Now, with Cameron's visa coming to an end and Australia's borders reopening, the newly engaged couple are facing the prospect of packing up and doing it all over again.
The hope is Courtney will now be able to travel to Australia as a tourist and transition to a partner visa, but there's still the fear that backed up visa processing times could mean another separation.
"Essentially, it could be upwards of two years until either of us get any sort of legal right to work in either country," Cameron says. "It's going to be a long, long battle."
"The main thing we don't want is to be apart for any length of time," he continues. "Because with COVID, there could be a new strain or variant and they could lock borders — we're at the point where we are going to do our absolute best not to be separated."
Those who want to make every year count
Like many Australians, Valerie Preston is eager to get back into the world.
Not only is she missing her daughter in Canada and elderly family members in New Zealand, who she hasn't seen in more than two years, she's also keen to make the most of what she calls "the pointy end" of her life.
This involves a long bucket list, from long-distance walks in South America, to a trip to the Galapagos Islands and a tour around Iceland. But at 69 years old, she's realistic. "The years to do these things are running out. Every year really counts in what's available, my capacity, and whether I could actually manage to do these things," she says.
"I know people who are in their mid and late 70s who are fit and able, but there's no guarantee that I'll be right up there with them."
From her home in Picton, just outside Perth, she'll watch tourists arrive on Monday. Until Friday, she had no idea when she would be able to do the same.

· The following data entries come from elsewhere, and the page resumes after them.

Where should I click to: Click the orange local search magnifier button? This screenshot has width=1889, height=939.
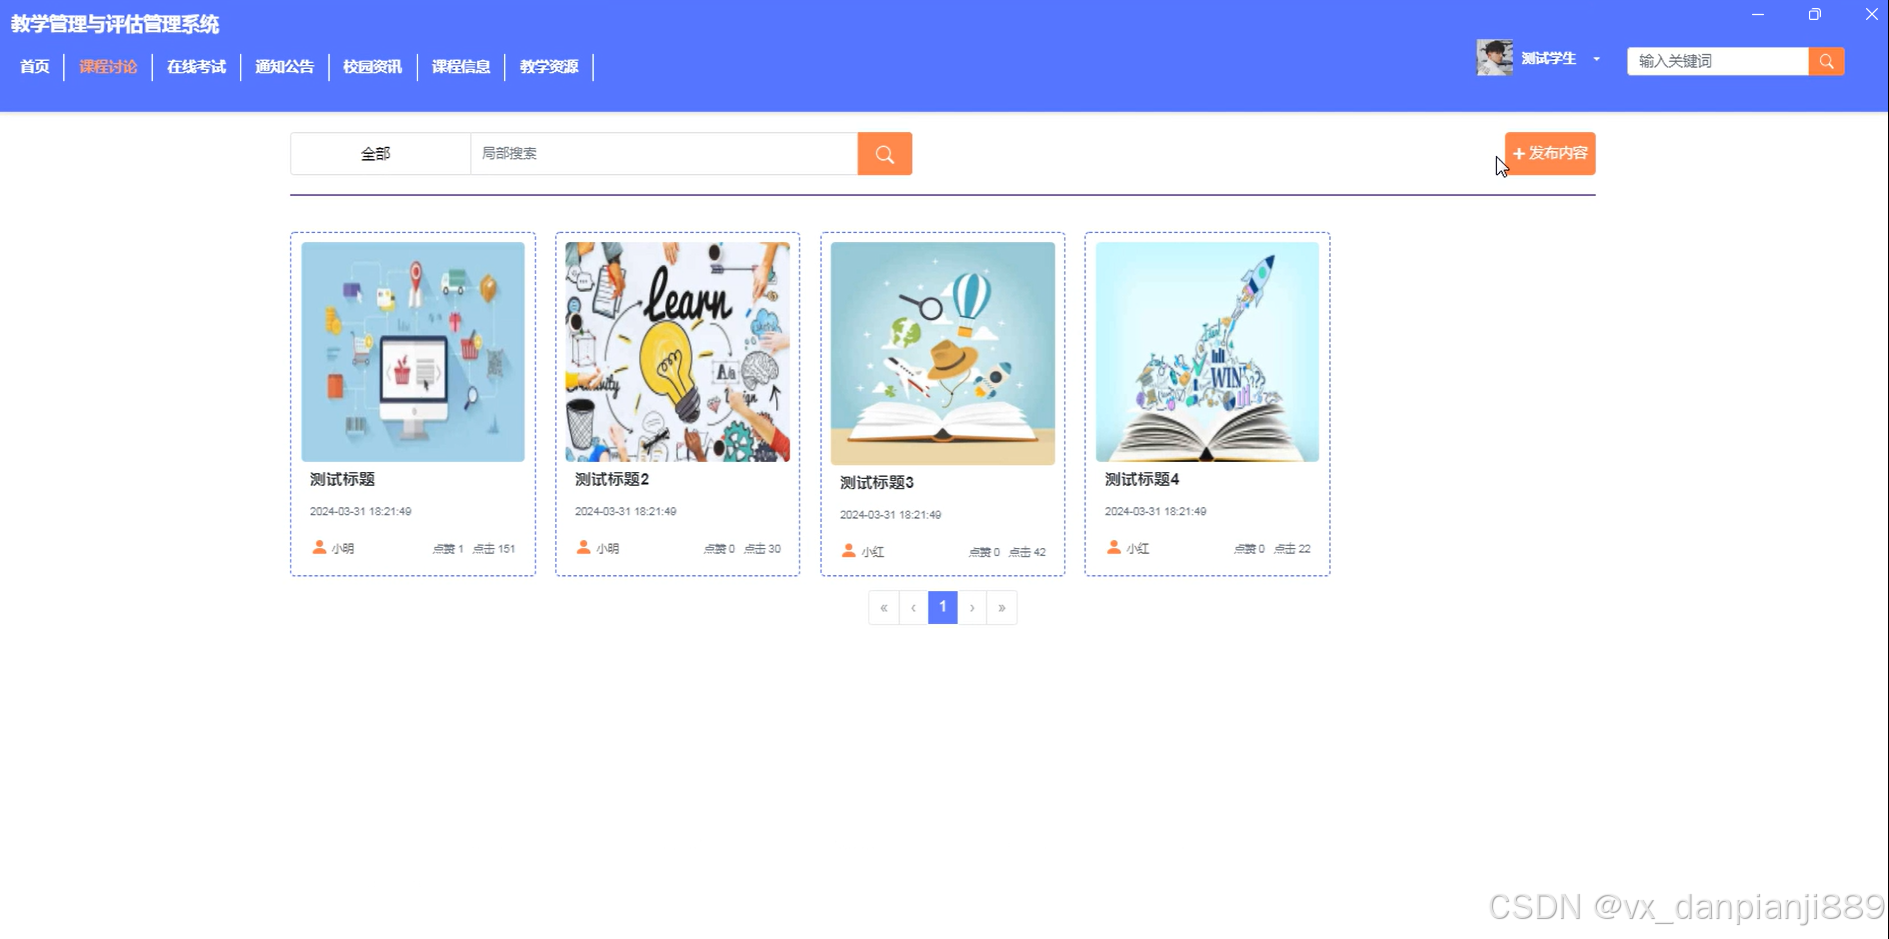(x=884, y=154)
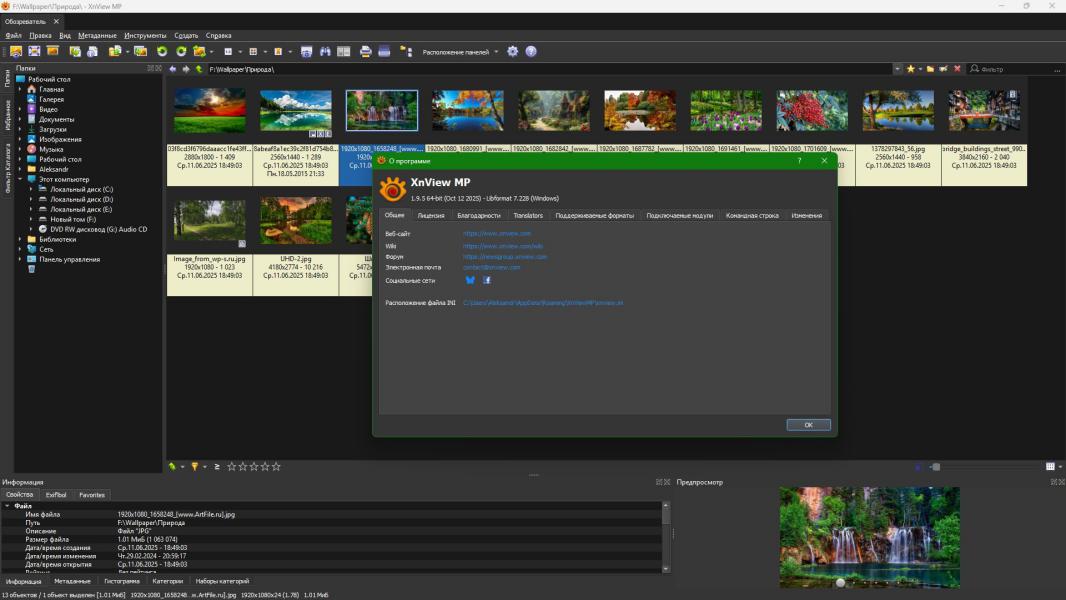This screenshot has width=1066, height=600.
Task: Adjust the thumbnail size slider
Action: point(936,466)
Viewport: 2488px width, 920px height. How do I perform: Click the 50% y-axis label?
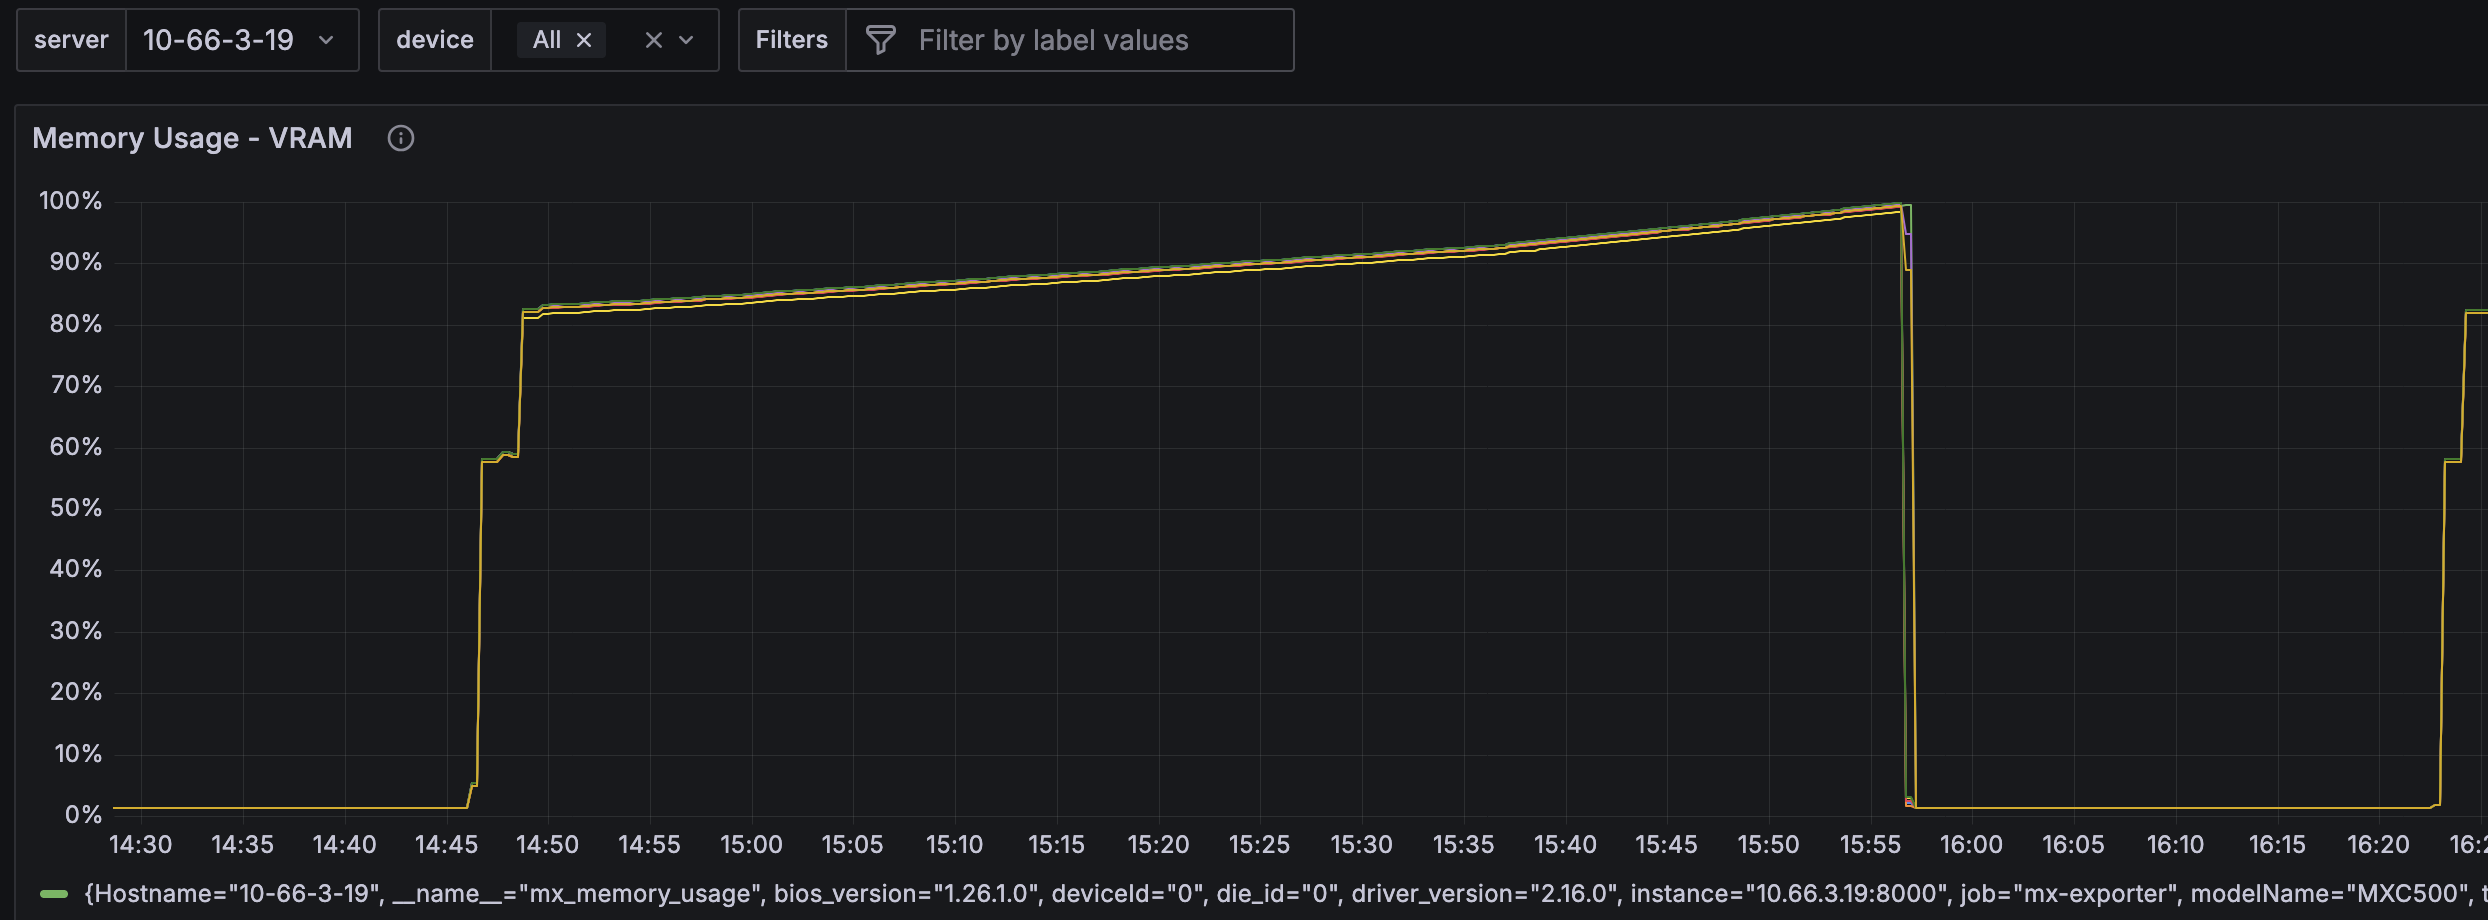pyautogui.click(x=75, y=508)
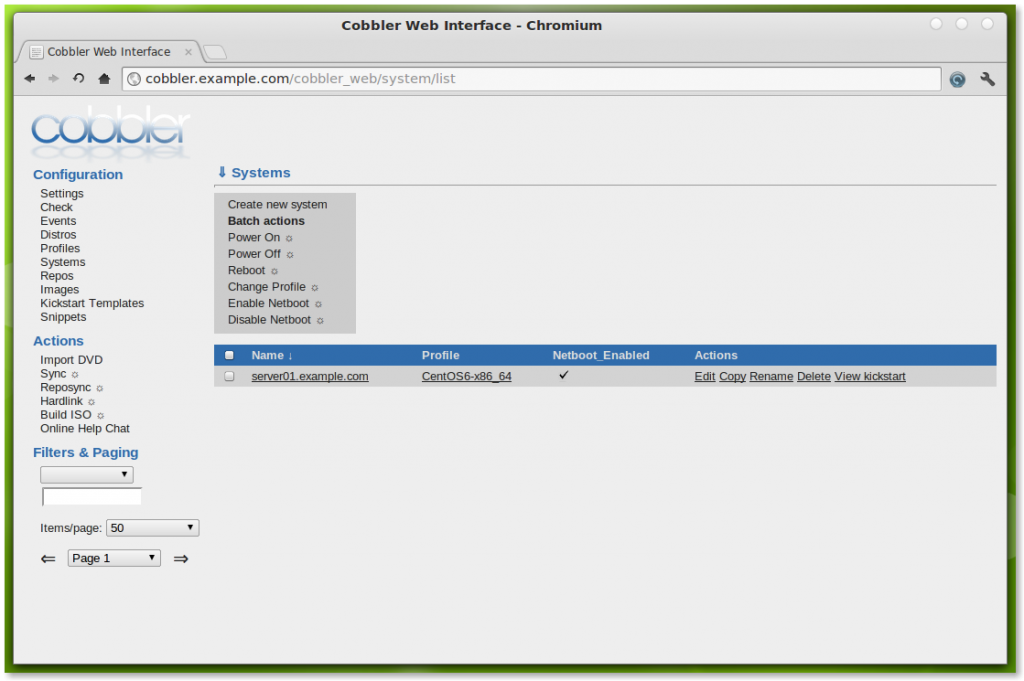
Task: Click Create new system
Action: coord(277,204)
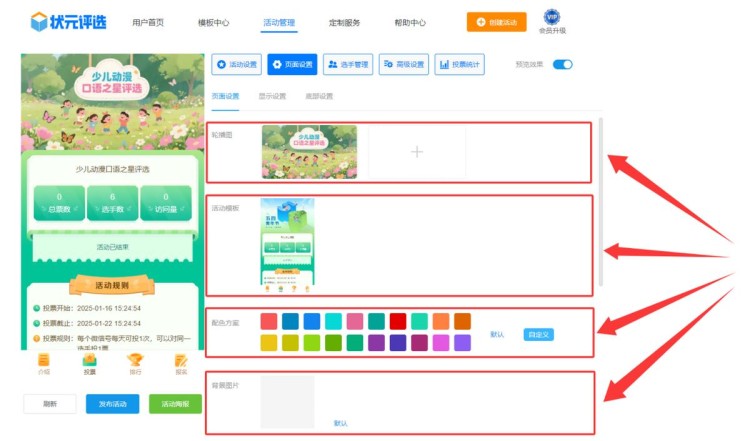Click the 报名 sign-up icon
This screenshot has width=750, height=441.
tap(181, 362)
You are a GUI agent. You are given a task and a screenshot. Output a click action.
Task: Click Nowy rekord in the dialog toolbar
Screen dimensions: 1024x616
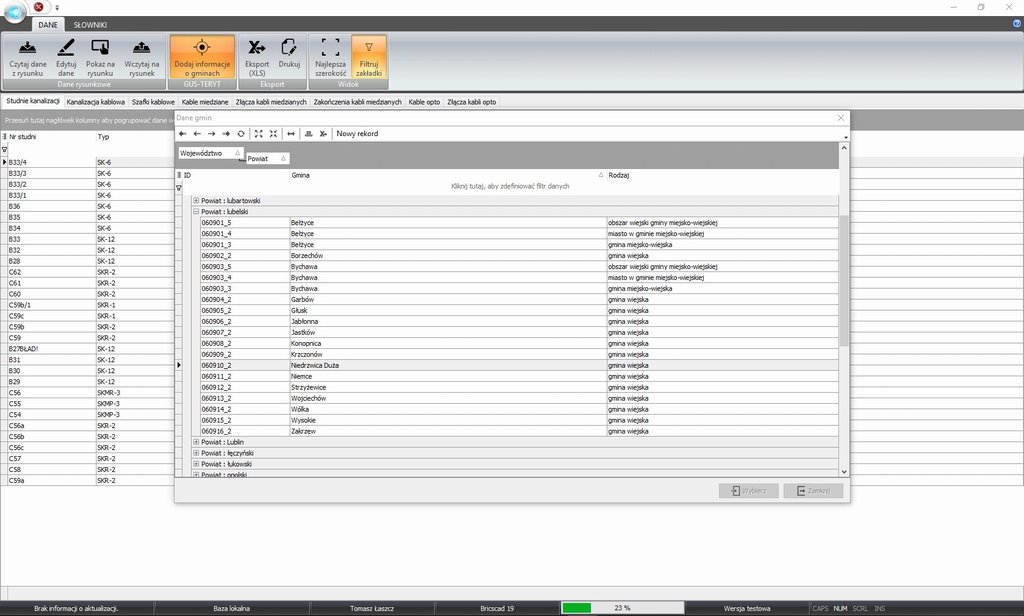point(357,134)

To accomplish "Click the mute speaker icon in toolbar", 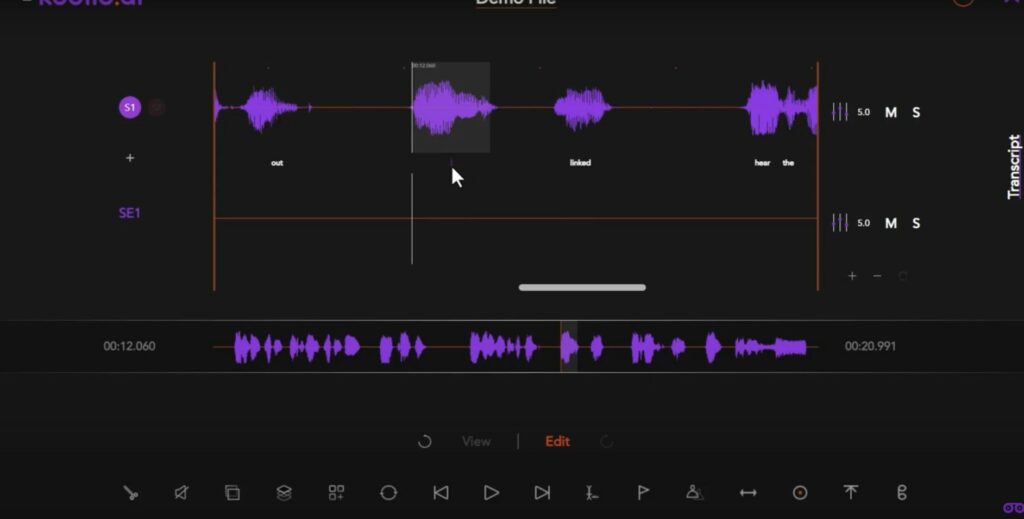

Western Australia was originally scheduled to reopen its hard border on February 5, but the Omicron wave prompted McGowan to delay the decision by almost a month.
Valerie is conflicted when she reflects on Western Australia's approach to borders during the pandemic: on one hand, she recognises that the strict rules allowed her life to continue in relative safety while the pandemic raged elsewhere.
Because of her age, she also doesn't know "how she would fare" if she was to catch COVID-19, even with her relatively good health. "I'm a reasonably fit person, but sometimes that's not a guarantee," she says. Travelling overseas, she acknowledges, will come with a degree of risk.
But on the other hand, she adds: "Every day your life is getting shorter ... I just hope I'm up for it."
Editor's note, February 22: A previous version of this article said that all restrictions to international travel had been lifted, but there are still restrictions for those who choose not to be vaccinated.